Rows showing where targets appear
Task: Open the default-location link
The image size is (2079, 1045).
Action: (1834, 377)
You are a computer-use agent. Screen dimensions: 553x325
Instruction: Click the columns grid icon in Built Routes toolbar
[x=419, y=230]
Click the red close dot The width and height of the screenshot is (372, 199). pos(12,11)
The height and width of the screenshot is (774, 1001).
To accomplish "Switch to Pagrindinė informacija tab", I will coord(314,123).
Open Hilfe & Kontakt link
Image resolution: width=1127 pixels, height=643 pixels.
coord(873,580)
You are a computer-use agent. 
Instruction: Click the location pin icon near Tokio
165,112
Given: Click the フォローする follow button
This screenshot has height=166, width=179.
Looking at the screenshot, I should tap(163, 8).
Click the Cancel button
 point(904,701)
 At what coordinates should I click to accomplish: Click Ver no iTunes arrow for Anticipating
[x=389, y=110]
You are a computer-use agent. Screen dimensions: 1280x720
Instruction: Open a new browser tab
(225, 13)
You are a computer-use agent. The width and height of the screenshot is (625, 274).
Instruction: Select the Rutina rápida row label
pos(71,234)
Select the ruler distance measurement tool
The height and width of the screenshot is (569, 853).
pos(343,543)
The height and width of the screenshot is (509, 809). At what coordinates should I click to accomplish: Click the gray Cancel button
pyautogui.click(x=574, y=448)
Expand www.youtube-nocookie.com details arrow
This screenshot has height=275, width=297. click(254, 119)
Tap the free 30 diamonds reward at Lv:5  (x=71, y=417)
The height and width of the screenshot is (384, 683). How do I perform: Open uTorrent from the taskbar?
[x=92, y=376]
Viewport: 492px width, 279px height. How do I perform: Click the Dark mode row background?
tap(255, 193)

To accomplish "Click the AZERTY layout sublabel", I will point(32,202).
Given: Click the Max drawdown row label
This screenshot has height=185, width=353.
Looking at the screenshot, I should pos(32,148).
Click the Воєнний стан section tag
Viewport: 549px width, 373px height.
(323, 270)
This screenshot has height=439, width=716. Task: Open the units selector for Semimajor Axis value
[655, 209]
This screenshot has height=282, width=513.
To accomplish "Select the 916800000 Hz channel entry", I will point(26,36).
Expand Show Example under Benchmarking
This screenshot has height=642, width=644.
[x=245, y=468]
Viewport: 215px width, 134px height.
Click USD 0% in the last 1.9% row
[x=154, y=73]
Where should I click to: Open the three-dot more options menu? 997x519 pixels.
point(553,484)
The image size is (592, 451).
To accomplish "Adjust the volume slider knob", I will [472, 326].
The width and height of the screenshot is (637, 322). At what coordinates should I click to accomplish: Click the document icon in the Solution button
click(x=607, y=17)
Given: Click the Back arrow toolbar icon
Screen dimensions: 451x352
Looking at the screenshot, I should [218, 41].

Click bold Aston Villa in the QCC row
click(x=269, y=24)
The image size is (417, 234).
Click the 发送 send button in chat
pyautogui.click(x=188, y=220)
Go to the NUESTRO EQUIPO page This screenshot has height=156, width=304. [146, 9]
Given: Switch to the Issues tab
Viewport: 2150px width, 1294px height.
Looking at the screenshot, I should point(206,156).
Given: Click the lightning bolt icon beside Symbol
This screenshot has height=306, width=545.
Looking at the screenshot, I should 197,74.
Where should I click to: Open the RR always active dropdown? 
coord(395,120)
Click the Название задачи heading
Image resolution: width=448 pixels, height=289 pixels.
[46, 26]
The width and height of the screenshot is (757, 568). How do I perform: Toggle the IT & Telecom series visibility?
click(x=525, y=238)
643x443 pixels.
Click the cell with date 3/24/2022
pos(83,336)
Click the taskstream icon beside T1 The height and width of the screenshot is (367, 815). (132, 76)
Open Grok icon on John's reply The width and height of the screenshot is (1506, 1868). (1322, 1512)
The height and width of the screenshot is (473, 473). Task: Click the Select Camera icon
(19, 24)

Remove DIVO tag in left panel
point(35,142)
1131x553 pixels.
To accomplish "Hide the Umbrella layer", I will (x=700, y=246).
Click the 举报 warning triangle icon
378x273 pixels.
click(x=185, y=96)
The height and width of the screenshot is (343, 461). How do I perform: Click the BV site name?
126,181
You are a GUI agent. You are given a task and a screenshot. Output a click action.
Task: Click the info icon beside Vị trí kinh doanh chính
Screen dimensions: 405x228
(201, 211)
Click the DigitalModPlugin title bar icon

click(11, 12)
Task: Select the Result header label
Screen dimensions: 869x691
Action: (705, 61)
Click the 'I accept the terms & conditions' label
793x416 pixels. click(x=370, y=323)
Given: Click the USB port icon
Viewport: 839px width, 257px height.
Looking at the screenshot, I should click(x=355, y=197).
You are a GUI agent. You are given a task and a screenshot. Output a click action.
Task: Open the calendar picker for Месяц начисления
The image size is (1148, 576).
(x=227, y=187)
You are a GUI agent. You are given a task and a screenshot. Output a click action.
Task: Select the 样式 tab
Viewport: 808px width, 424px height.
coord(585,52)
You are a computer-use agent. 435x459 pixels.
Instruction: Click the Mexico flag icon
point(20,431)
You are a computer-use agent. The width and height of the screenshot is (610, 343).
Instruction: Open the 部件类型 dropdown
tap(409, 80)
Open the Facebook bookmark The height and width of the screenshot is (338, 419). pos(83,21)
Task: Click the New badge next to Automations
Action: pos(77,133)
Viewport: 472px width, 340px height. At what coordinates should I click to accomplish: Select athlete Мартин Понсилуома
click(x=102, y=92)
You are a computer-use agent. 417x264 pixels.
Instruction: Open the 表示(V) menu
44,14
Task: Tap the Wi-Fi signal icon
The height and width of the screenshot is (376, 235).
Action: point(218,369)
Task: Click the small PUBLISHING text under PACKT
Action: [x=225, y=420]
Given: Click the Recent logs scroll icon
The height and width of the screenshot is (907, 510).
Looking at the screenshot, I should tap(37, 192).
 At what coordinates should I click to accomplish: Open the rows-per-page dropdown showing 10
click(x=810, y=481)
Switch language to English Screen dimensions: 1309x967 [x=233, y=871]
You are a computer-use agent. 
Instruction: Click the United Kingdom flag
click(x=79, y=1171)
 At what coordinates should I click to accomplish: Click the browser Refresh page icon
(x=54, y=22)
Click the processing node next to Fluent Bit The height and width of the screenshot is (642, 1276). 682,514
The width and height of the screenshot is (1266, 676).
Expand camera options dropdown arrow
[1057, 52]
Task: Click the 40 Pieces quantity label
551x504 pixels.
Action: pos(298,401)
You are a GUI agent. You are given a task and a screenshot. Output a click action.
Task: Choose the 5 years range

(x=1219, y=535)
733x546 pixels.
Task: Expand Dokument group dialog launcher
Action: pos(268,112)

■ WHAT YOU ARE ASKED TO DO
Please gather each line of the material above that contains the string "button". Case matters.

■ CORRECT OUTPUT
Given: Click the フォローする follow button
Click the Cancel button
The height and width of the screenshot is (509, 809). At what coordinates should I click to accomplish: Click the gray Cancel button
The width and height of the screenshot is (637, 322). At what coordinates should I click to accomplish: Click the document icon in the Solution button
Click the 发送 send button in chat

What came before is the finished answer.